• _What is needed_
Please copy out every one of the lines below word for word, keeping their wording, spacing, and punctuation unchanged.

** Start of Exercise materials **

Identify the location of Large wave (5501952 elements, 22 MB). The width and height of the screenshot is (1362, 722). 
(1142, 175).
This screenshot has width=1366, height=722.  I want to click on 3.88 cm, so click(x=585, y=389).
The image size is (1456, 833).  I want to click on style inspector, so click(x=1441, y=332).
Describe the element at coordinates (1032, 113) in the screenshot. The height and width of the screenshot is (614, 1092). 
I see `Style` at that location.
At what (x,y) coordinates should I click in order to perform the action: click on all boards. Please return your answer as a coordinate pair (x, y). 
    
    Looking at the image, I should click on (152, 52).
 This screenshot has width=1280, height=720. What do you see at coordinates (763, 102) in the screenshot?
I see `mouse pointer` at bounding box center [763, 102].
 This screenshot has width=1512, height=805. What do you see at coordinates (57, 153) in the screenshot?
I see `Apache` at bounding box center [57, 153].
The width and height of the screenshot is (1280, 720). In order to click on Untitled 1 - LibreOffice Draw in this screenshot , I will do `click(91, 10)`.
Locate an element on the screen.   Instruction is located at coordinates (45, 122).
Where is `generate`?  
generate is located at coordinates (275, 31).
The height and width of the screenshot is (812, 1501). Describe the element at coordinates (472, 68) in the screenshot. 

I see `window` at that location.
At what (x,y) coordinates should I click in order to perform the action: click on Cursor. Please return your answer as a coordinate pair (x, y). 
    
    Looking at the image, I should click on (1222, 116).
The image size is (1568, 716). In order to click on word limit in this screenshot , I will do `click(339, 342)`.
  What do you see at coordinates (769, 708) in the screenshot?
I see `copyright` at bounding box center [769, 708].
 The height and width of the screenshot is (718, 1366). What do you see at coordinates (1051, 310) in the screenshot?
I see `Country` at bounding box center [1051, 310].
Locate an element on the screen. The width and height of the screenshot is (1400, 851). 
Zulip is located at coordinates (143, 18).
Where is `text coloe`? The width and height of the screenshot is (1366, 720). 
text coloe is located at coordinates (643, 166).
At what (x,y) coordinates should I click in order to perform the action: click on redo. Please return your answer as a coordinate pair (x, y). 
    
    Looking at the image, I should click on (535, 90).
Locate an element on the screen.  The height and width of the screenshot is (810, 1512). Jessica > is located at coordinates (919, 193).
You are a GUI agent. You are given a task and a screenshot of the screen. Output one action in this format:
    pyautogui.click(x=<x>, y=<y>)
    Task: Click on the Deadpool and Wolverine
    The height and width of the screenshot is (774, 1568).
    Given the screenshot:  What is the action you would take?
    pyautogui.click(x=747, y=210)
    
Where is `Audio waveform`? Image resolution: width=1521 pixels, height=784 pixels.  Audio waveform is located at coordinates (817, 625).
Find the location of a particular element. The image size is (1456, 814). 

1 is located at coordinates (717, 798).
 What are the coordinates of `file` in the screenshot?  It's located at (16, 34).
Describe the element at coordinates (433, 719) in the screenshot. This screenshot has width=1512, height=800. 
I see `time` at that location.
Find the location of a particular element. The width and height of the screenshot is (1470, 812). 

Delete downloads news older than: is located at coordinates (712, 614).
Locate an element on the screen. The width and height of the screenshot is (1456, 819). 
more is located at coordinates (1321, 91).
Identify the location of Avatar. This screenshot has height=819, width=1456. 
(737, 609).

** End of Exercise materials **

• _Result_
Identify the location of Large wave (5501952 elements, 22 MB). The width and height of the screenshot is (1362, 722). 
(1142, 175).
This screenshot has width=1366, height=722.  I want to click on 3.88 cm, so click(x=585, y=389).
The image size is (1456, 833).  I want to click on style inspector, so click(x=1441, y=332).
Describe the element at coordinates (1032, 113) in the screenshot. The height and width of the screenshot is (614, 1092). 
I see `Style` at that location.
At what (x,y) coordinates should I click in order to perform the action: click on all boards. Please return your answer as a coordinate pair (x, y). 
    
    Looking at the image, I should click on (152, 52).
 This screenshot has width=1280, height=720. What do you see at coordinates (763, 102) in the screenshot?
I see `mouse pointer` at bounding box center [763, 102].
 This screenshot has width=1512, height=805. What do you see at coordinates (57, 153) in the screenshot?
I see `Apache` at bounding box center [57, 153].
The width and height of the screenshot is (1280, 720). In order to click on Untitled 1 - LibreOffice Draw in this screenshot , I will do `click(91, 10)`.
Locate an element on the screen.   Instruction is located at coordinates (45, 122).
Where is `generate`?  
generate is located at coordinates (275, 31).
The height and width of the screenshot is (812, 1501). Describe the element at coordinates (472, 68) in the screenshot. 

I see `window` at that location.
At what (x,y) coordinates should I click in order to perform the action: click on Cursor. Please return your answer as a coordinate pair (x, y). 
    
    Looking at the image, I should click on (1222, 116).
The image size is (1568, 716). In order to click on word limit in this screenshot , I will do `click(339, 342)`.
  What do you see at coordinates (769, 708) in the screenshot?
I see `copyright` at bounding box center [769, 708].
 The height and width of the screenshot is (718, 1366). What do you see at coordinates (1051, 310) in the screenshot?
I see `Country` at bounding box center [1051, 310].
Locate an element on the screen. The width and height of the screenshot is (1400, 851). 
Zulip is located at coordinates (143, 18).
Where is `text coloe`? The width and height of the screenshot is (1366, 720). 
text coloe is located at coordinates (643, 166).
At what (x,y) coordinates should I click in order to perform the action: click on redo. Please return your answer as a coordinate pair (x, y). 
    
    Looking at the image, I should click on (535, 90).
Locate an element on the screen.  The height and width of the screenshot is (810, 1512). Jessica > is located at coordinates (919, 193).
You are a GUI agent. You are given a task and a screenshot of the screen. Output one action in this format:
    pyautogui.click(x=<x>, y=<y>)
    Task: Click on the Deadpool and Wolverine
    The height and width of the screenshot is (774, 1568).
    Given the screenshot:  What is the action you would take?
    pyautogui.click(x=747, y=210)
    
Where is `Audio waveform`? Image resolution: width=1521 pixels, height=784 pixels.  Audio waveform is located at coordinates (817, 625).
Find the location of a particular element. The image size is (1456, 814). 

1 is located at coordinates (717, 798).
 What are the coordinates of `file` in the screenshot?  It's located at (16, 34).
Describe the element at coordinates (433, 719) in the screenshot. This screenshot has width=1512, height=800. 
I see `time` at that location.
Find the location of a particular element. The width and height of the screenshot is (1470, 812). 

Delete downloads news older than: is located at coordinates (712, 614).
Locate an element on the screen. The width and height of the screenshot is (1456, 819). 
more is located at coordinates (1321, 91).
Identify the location of Avatar. This screenshot has height=819, width=1456. 
(737, 609).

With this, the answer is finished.